- **Written task**
Print the following lines word for word, leaving out the pictures.

- **Part of a data file**
+ + +

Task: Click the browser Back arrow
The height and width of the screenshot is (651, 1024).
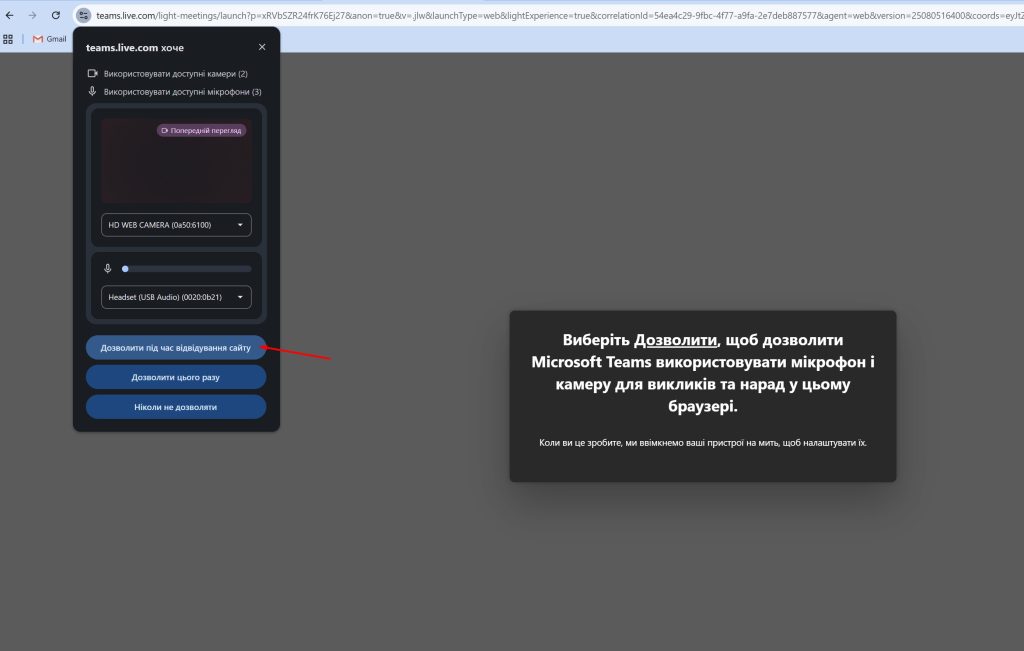Action: (10, 16)
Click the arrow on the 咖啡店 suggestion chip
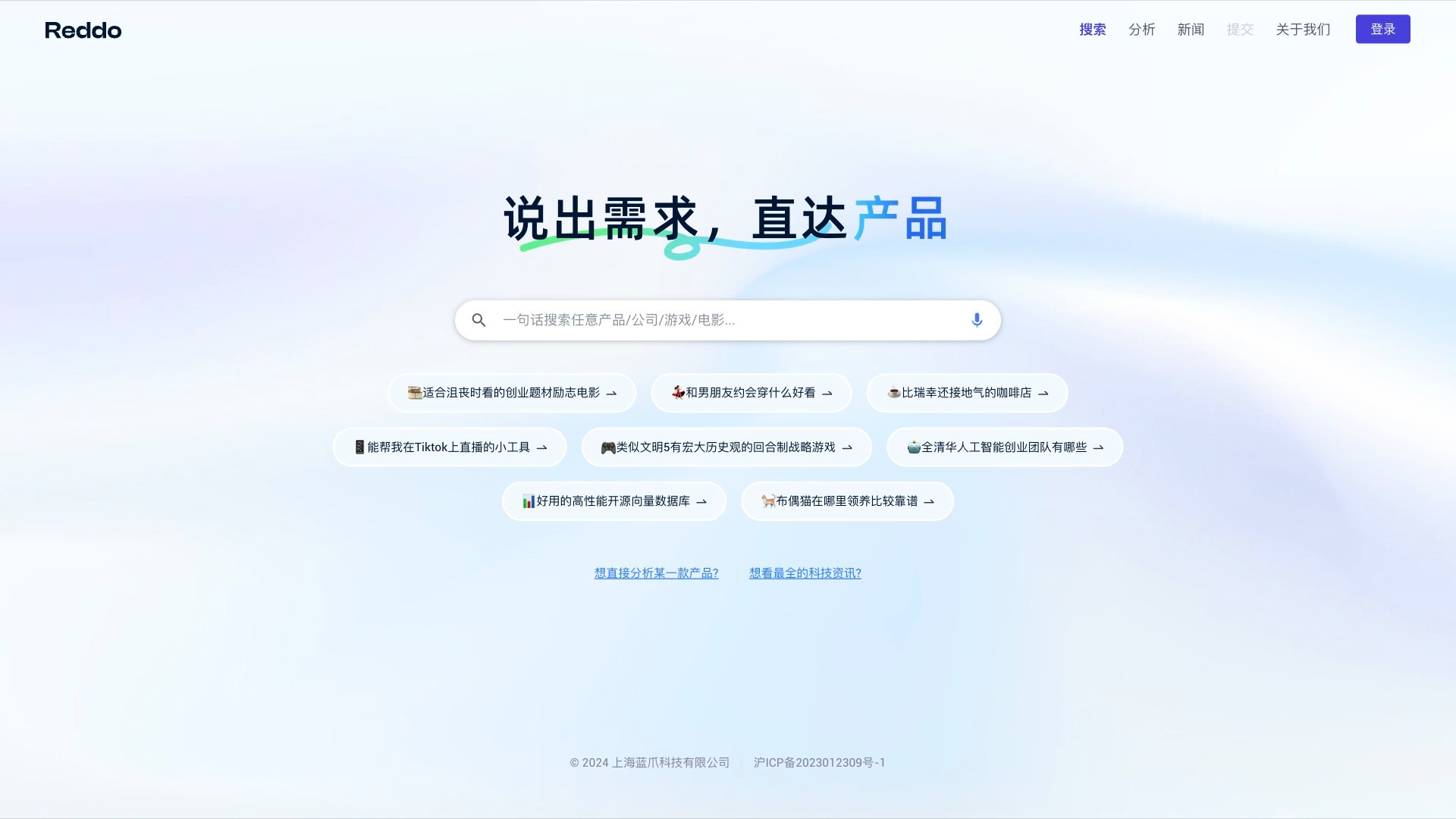Image resolution: width=1456 pixels, height=819 pixels. coord(1043,393)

+ + +

- **Expected output**
Task: Click the browser Back arrow
The height and width of the screenshot is (651, 1024).
Action: (10, 16)
Click the arrow on the 咖啡店 suggestion chip
Image resolution: width=1456 pixels, height=819 pixels. coord(1043,393)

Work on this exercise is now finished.